Special Representative of THE CRISIS.

THE committee appointed by Congress to investigate the East St. Louis riots met in East St. Louis, October 18, 1917. It was composed of Representatives Ben Johnson, of Kentucky; Martin D. Foster, of Illinois; and John D. Raker, of California.
Witnesses were heard from all classes. Many came voluntarily to tell what they knew of the rioting. Others were subpoenaed. Every side of the East St. Louis business men, Negroes from all walks of life, professional men, policemen, and day laborers, civil and military authorities-all appeared before the inquiry committee.
The primary business of the committee was to ascertain whether or not the laws of interstate commerce were broken, or interstate travel interfered with by the rioting of May and July.

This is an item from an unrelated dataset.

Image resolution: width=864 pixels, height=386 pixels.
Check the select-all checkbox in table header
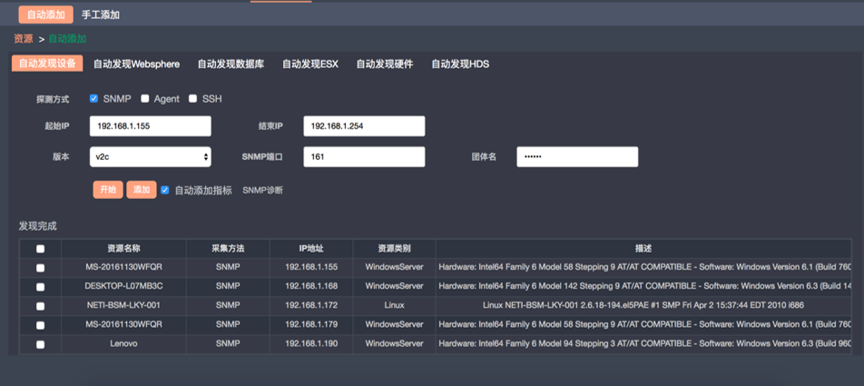tap(40, 248)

Having established these facts, it was then at liberty to push the inquiry into details of labor and race conflict.
In view of this provision, the first witnesses called before the committee were those parties whose business was of a nature such as to experience interference in a case of the interstate violation.
The heads of the large East St. Louis industries, the traffic manager of the St. Louis Chamber of Commerce, and the manager of the East St. Louis Relay Depot testified to the fact that commercial traffic and personal travel had been interfered with by the rioting.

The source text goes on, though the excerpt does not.